» **Aim of the task**
Transcribe exactly the stretch of lines beginning at the one containing "Open the settings gear icon" and closing with the last line of the entries below. Omit images.

» **The input**
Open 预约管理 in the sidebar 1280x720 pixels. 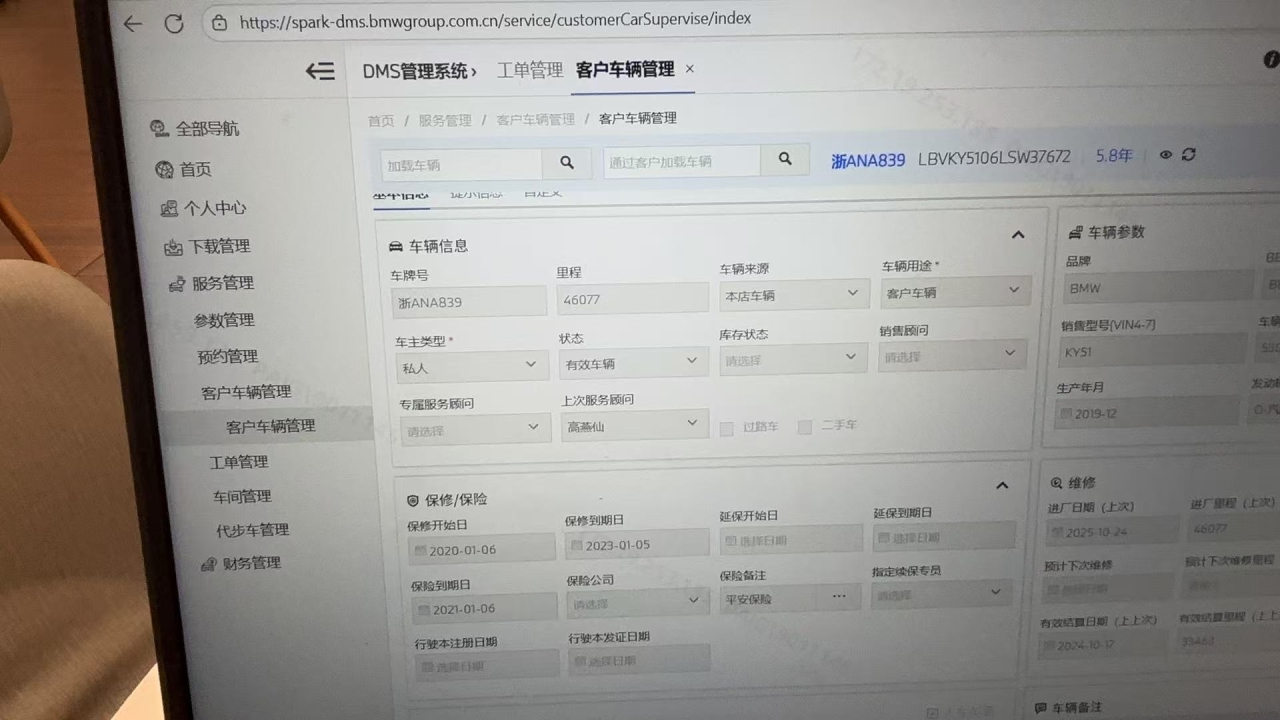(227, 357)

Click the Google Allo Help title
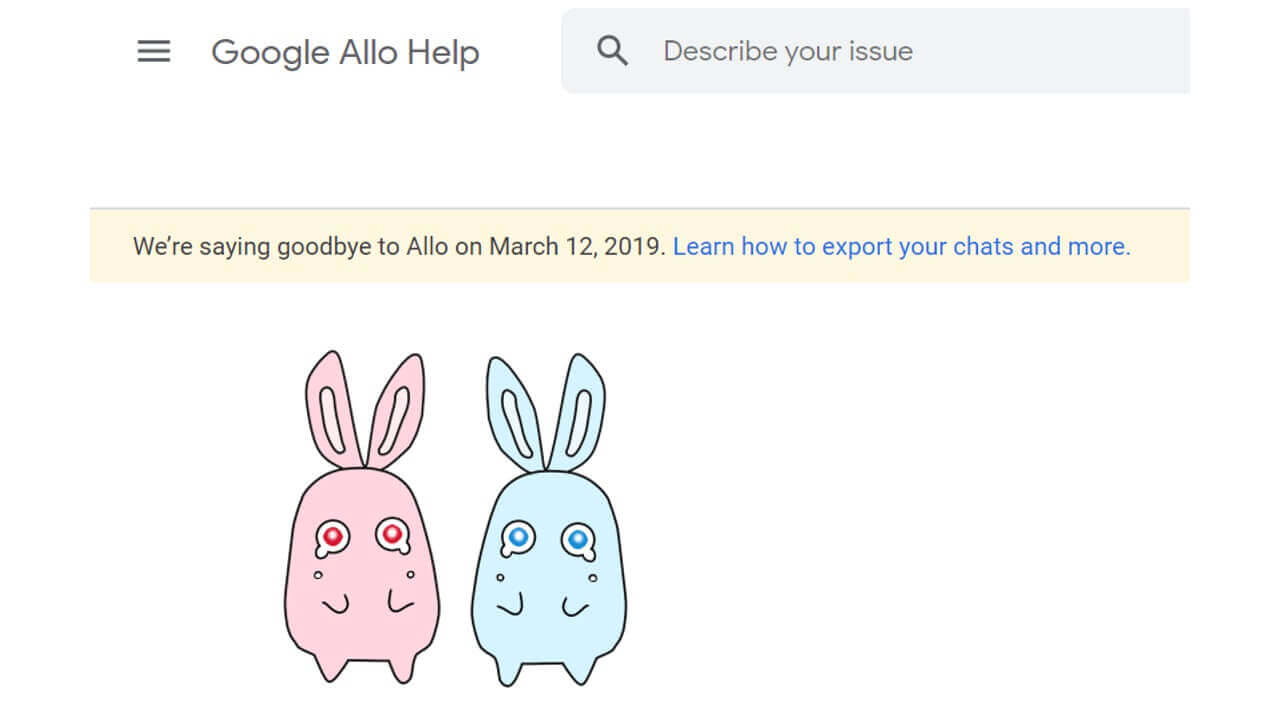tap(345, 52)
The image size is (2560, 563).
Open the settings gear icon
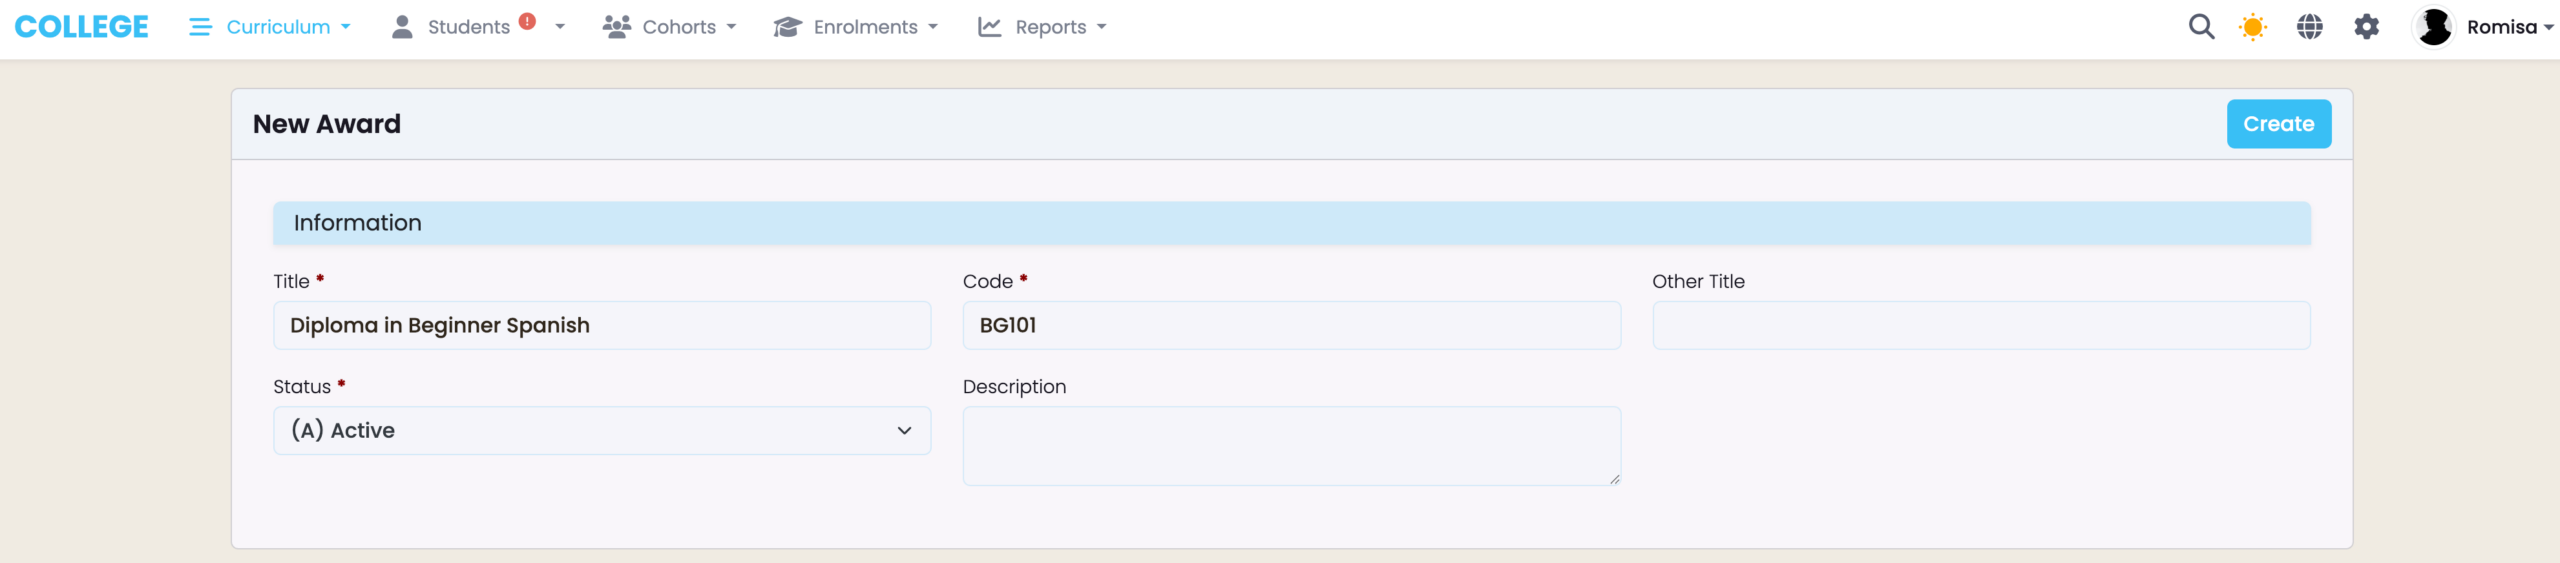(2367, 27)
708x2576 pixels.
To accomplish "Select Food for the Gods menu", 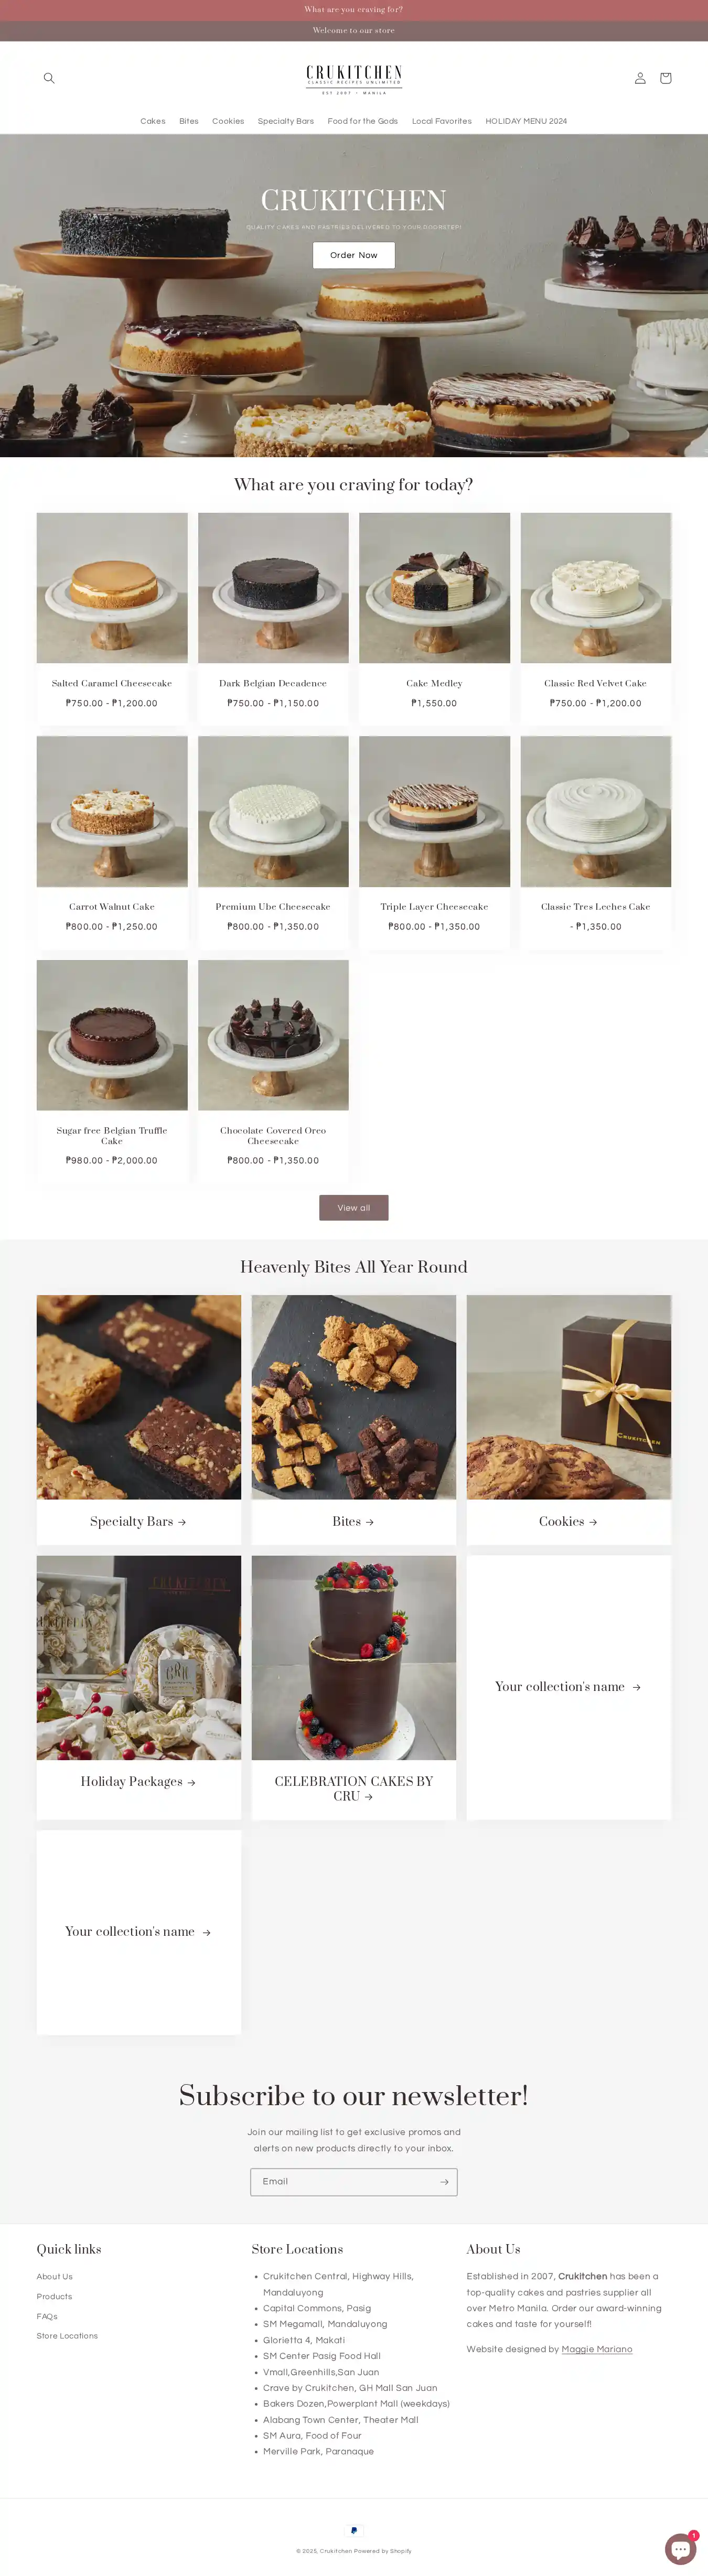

» **Output for this exercise**
Open the settings gear icon
(2367, 27)
708x2576 pixels.
To accomplish "Select Food for the Gods menu", 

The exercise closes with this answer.